A Seção IV do Capítulo III da Lei n. 12.965/14, que cuida especificamente da “Requisição Judicial de Registros”, não contém nenhum dispositivo que exija a indicação ou qualquer elemento individualizador, na decisão judicial, da pessoa que ostenta a condição de suspeito e que está sendo investigada. Para a quebra do sigilo de dados, a Lei não requer os mesmos requisitos que são exigidos para a interceptação telefônica ou telemática. A interceptação, como antes explicado, consiste em captar o fluxo da comunicação interpessoal, no momento em que ela se estabelece; já a quebra do sigilo informacional envolve a requisição de dados pessoais armazenados pelo provedor de serviço de Internet. Para a quebra do sigilo de dados, os requisitos traçados na Lei 12.965/14 são diferentes, conforme consta do seu art. 22, verbis:

“Art. 22. A parte interessada poderá, com o propósito de formar conjunto probatório em processo judicial cível ou penal, em caráter incidental ou autônomo, requerer ao juiz que ordene ao responsável pela guarda o fornecimento de registros de conexão ou de registros de acesso a aplicações de internet.
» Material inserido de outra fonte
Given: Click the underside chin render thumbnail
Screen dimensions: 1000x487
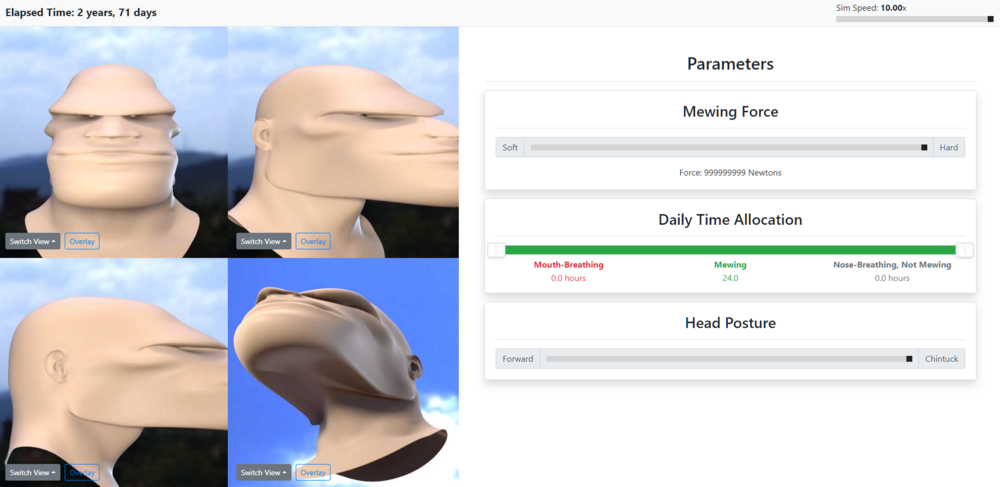Looking at the screenshot, I should tap(343, 372).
Parágrafo único. Sem prejuízo dos demais requisitos legais, o requerimento deverá conter, sob pena de inadmissibilidade:

I - fundados indícios da ocorrência do ilícito;

II - justificativa motivada da utilidade dos registros solicitados para fins de investigação ou instrução probatória; e

III - período ao qual se referem os registros.”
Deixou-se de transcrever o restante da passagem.